Bobby Fischer is arguably the greatest chess player who ever lived.
According to Wikipedia, “As a teenager, Fischer became famous as a chess prodigy. In 1972, he became the first, and so far the only, American to win the official World Chess Championship“.
When I was a teenager, I became infatuated with the game of chess largely because of Bobby Fischer.
One of the first things I learned was that it's necessary to think many moves ahead if you stand a chance of winning the game. You must anticipate the consequences of your moves, and the consequences of your opponent's potential moves.
This requires a lot of thinking. And so it is with your business.

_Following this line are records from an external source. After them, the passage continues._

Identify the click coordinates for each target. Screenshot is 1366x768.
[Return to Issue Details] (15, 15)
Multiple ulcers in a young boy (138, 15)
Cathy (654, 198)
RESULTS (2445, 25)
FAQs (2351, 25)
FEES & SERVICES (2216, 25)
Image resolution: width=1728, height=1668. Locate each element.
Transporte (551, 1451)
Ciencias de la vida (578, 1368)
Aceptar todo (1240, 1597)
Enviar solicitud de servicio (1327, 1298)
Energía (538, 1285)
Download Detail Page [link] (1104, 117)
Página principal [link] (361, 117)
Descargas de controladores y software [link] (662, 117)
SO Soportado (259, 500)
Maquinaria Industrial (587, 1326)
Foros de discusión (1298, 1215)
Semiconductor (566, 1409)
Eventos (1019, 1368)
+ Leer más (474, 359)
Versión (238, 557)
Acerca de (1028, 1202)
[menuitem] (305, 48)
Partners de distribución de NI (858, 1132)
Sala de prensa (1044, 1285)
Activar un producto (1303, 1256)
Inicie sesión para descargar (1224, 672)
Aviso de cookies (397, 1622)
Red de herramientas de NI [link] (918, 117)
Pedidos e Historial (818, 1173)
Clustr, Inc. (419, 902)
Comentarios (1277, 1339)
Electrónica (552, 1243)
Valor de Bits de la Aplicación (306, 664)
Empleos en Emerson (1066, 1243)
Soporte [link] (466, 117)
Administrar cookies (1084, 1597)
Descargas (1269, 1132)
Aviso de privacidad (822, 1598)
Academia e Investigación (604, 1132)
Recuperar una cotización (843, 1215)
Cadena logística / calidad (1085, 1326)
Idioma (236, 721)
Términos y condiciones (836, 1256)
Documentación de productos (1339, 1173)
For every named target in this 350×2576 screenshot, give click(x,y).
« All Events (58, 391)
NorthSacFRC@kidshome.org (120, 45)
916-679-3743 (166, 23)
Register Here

What I'm going to encourage you to do is not too tough, though… I'm going to ask you to think only one move ahead.
By thinking one move ahead, I believe you can win the game of business. Here's what I mean…
Think about your most successful competitor. I mean really think about them; go look at their website, examine the e-mails they've been sending out to their opt-in list, and analyze their promotions over the course of the past year.
I actually want you to be very specific about this. You'll see why.
What is the next significant holiday coming up on the calendar? As I write this, the next big Holiday in the US will be Halloween. Of course, Halloween-themed marketing has already begun in most industries, so for this exercise we need to jump to the next significant holiday (the reason will become apparent in just a moment).
The next significant holiday (after Halloween) is Thanksgiving. So while everyone else is thinking about how they're going to market during the Thanksgiving holiday, thinking one move ahead leads us to consider Christmas.
Now look at those marketing materials from your competitor (in fact look at the marketing materials from all your significant competitors). What did they do to use Christmas as a touchpoint in their marketing last year?
Put on your thinking cap. Is there a way you can use, but modify and improve upon that idea this year?
The trick is that you have now done is thinking well in advance of Christmas -while your competitors are still thinking about Thanksgiving. This gives you the opportunity to get your promotional marketing materials into the hands of your prospects and customers long before your competitors do.
Now the fact is, the Thanksgiving holiday is actually bundled up (at least in the United States) in the triumvirate of holidays: Thanksgiving, Christmas, and New Year's Day come as a three pack for us here. Marketing departments often plan their activities for these three holidays well in advance, as a kind of “three pack”.
So most companies already know what they're going to be doing promotionally for the Thanksgiving, Christmas, and New Year's Day holidays. But our little thought experiment has at least shown you how this process of “thinking one move ahead” works.
Now Think One More Move Ahead
It should be simple for you to see that the next significant holiday after New Year's is in fact Valentine's Day.
My suggestion for you is: start thinking about your Valentine's Day promotion now.
Craft it carefully and strategically.
Put together superior marketing materials, copy, audio, video and what ever else you plan to use in your campaign. And launch that sucker on January 2. Your competitors won't know what hit them.
And while they're scrambling to figure out how to counteract your Valentine's Day promotion, you'll be busy assembling your promotion for St. Patrick's Day… and Easter… and Mother's Day.
Not Just For Holidays
You can apply the same principle to trends within your particular market segment.
Are most of your competitors only just now beginning to use audio on their web pages?
Or, are the people you compete with only just now discovering the power of blogs?
Time for you to think one move ahead: move onto video, video blogging, and social media. Establish a footprint long before your competitors do, and you will be nearly unassailable… all because you simply thought one move ahead.
And you don't even have to be Bobby Fischer.